§ **Exercise**
Type out the data below in its entirety, exactly as given.

§ **Data for review**

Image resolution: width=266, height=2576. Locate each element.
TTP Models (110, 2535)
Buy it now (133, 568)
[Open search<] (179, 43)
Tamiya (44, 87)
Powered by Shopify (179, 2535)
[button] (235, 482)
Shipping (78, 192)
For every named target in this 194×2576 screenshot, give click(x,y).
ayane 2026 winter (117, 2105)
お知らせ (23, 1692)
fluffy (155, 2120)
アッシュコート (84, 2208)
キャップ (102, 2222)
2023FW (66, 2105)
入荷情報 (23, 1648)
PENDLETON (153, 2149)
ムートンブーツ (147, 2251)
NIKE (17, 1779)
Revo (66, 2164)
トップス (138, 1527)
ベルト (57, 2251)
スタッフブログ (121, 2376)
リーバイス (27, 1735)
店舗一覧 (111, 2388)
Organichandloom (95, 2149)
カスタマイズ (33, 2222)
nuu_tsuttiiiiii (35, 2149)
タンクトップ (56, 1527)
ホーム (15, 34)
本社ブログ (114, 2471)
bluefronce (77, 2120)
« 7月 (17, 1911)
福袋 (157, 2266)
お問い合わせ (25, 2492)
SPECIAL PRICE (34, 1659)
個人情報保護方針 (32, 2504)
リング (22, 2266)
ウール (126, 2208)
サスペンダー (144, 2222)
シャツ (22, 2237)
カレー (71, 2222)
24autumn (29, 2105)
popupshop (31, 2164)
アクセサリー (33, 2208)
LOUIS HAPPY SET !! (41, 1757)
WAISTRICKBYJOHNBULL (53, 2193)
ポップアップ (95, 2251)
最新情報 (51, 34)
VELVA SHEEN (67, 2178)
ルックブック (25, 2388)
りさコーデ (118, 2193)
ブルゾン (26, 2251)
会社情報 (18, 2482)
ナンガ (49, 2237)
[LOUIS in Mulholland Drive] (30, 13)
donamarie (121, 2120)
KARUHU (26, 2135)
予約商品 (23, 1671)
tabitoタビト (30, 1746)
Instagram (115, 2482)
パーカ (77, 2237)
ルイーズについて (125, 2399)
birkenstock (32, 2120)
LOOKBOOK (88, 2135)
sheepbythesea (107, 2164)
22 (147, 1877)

§ **Your solution**
Image resolution: width=266, height=2576. Locate each element.
TTP Models (110, 2535)
Buy it now (133, 568)
[Open search<] (179, 43)
Tamiya (44, 87)
Powered by Shopify (179, 2535)
[button] (235, 482)
Shipping (78, 192)
For every named target in this 194×2576 screenshot, give click(x,y).
ayane 2026 winter (117, 2105)
お知らせ (23, 1692)
fluffy (155, 2120)
アッシュコート (84, 2208)
キャップ (102, 2222)
2023FW (66, 2105)
入荷情報 (23, 1648)
PENDLETON (153, 2149)
ムートンブーツ (147, 2251)
NIKE (17, 1779)
Revo (66, 2164)
トップス (138, 1527)
ベルト (57, 2251)
スタッフブログ (121, 2376)
リーバイス (27, 1735)
店舗一覧 (111, 2388)
Organichandloom (95, 2149)
カスタマイズ (33, 2222)
nuu_tsuttiiiiii (35, 2149)
タンクトップ (56, 1527)
ホーム (15, 34)
本社ブログ (114, 2471)
bluefronce (77, 2120)
« 7月 (17, 1911)
福袋 (157, 2266)
お問い合わせ (25, 2492)
SPECIAL PRICE (34, 1659)
個人情報保護方針 (32, 2504)
リング (22, 2266)
ウール (126, 2208)
サスペンダー (144, 2222)
シャツ (22, 2237)
カレー (71, 2222)
24autumn (29, 2105)
popupshop (31, 2164)
アクセサリー (33, 2208)
LOUIS HAPPY SET !! (41, 1757)
WAISTRICKBYJOHNBULL (53, 2193)
ポップアップ (95, 2251)
最新情報 (51, 34)
VELVA SHEEN (67, 2178)
ルックブック (25, 2388)
りさコーデ (118, 2193)
ブルゾン (26, 2251)
会社情報 (18, 2482)
ナンガ (49, 2237)
[LOUIS in Mulholland Drive] (30, 13)
donamarie (121, 2120)
KARUHU (26, 2135)
予約商品 (23, 1671)
tabitoタビト (30, 1746)
Instagram (115, 2482)
パーカ (77, 2237)
ルイーズについて (125, 2399)
birkenstock (32, 2120)
LOOKBOOK (88, 2135)
sheepbythesea (107, 2164)
22 (147, 1877)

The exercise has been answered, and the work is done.